The Crisis Demands More than Housing
Beyond housing, philanthropic capital has another important role to play. While nearly two-thirds of L.A.’s unhoused reported being homeless for the first time in the latest count, many are there for more than economic reasons alone. Deep mental health issues and substance abuse conspire to leave a large part of the homeless population in need of a wide array of services, which can also, counterintuitively, translate into solid investments.
Carrie McKellogg leads REDF’s Impact Investing Fund, which blends low-interest PRIs and grants from charitable foundations to underwrite short and midterm loans for for-profits and nonprofits, primarily employment organizations like Urban Alchemy.
“Staffing organizations have the potential for both safe and stable returns,” McKellogg says. It’s all about understanding those organizations’ government contracts and how well they are billing and getting reimbursed in a timely manner. “The fundamental business model has margins built in.”
The downside is that public agency reimbursement can take anywhere from 30 to 60 days, creating cash flow nightmares. With millions in payroll, Urban Alchemy faces this problem every month.
When I catch McKellogg on the phone, she is diligencing a 12-month, $500,000 line of credit to Urban Alchemy at 6-8% interest. The impact lending practice can do this because it is recycling 10-year program related investments from charitable foundations that typically expect a 3% return. “Good, solid, patient money,” McKellogg calls it.
As a nonprofit, REDF uses the margins to offset the cost of providing technical assistance to its borrowers, helping the Urban Alchemy’s of the world become financially stable and adept, putting them on a path to scale.
Eyes Wide Open
I often work out of an office at the intersection of Vine and Selma streets in Hollywood. It is, like so many of this city’s corners, a raw place when you decide to look.
On the southwest corner stands a narrow tent with a blue tarp draped over it. Inside lives a young woman. A few yards from where she has made her home, I saw a young, wild-eyed man land two punches to the face of another man before a security guard moved him along.
On the southeast corner, a new luxury-style apartment development looms, with an Equinox gym in its belly.
A Trader Joe’s dominates the northeast corner. An apparently unhoused man is camped near the door, always sitting on a beach chair, a large plastic cup of dollars and change in his hands. A few yards south, another man sits behind a table proffering psychedelic mushrooms, marijuana, and other paraphernalia.
And those are just the everyday citizens. The intersection is frequented by the unhoused, many of them clearly suffering.

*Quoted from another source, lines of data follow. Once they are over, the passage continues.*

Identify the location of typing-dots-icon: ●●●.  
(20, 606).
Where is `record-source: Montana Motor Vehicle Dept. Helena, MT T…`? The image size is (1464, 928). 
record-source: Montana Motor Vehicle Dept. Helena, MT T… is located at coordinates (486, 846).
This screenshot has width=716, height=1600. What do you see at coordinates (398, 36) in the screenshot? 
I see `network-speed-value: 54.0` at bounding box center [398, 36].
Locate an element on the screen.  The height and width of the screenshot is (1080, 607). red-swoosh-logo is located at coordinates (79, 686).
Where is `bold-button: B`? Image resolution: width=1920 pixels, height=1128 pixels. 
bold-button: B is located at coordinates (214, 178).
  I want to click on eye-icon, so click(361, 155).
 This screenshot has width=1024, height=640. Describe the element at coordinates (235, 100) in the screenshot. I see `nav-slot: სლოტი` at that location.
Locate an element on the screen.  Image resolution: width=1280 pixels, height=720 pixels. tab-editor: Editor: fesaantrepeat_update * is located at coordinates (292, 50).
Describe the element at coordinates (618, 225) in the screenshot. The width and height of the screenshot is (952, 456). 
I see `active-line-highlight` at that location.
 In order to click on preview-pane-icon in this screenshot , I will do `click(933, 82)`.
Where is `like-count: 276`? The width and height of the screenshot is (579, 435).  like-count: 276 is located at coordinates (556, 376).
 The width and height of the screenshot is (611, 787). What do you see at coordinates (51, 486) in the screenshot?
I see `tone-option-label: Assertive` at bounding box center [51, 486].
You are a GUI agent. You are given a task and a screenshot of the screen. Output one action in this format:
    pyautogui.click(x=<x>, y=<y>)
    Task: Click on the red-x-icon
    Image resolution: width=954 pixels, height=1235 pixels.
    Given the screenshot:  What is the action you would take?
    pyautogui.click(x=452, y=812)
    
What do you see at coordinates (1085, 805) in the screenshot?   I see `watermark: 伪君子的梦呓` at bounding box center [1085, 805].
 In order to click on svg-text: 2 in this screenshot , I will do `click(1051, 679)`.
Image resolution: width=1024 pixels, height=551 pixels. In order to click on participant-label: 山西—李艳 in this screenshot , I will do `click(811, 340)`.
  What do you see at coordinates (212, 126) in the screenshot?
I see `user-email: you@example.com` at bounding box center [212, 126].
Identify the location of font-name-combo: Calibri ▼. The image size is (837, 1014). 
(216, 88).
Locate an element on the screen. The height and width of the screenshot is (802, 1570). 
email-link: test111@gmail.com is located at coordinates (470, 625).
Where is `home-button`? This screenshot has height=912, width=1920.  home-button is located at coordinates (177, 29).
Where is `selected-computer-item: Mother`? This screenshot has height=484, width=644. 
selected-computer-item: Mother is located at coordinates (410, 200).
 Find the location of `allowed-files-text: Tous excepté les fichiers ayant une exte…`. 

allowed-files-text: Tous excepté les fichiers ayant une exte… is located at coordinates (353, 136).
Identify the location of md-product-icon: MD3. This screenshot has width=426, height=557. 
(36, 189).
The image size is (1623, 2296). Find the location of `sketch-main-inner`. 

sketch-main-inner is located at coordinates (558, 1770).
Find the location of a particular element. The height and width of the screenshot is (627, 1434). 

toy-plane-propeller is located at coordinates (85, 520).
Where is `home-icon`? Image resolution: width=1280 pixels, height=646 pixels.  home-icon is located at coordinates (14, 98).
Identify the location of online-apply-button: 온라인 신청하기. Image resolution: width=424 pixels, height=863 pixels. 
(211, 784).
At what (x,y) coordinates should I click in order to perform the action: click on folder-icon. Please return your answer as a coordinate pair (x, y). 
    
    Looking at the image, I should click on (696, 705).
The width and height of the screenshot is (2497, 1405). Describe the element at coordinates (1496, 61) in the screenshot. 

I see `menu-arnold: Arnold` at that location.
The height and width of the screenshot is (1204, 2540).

It is late in the afternoon. The sun dances off the glass towers, gleaming, giving the confluence of Vine and Selma a goldish glow.
I look up and see a small battalion of men and women in all black, wearing those telltale Urban Alchemy vests. I stop one young man with dreads past his shoulders and ask him how he likes working for the organization.
With a smile, he says he just started, but yeah, he likes it a lot. I’m sure he’s got a good story.
His co-workers are now halfway across Vine, moving in the direction of Trader Joe’s. He jogs over to join them.
In this place, in this crisis, I feel hope.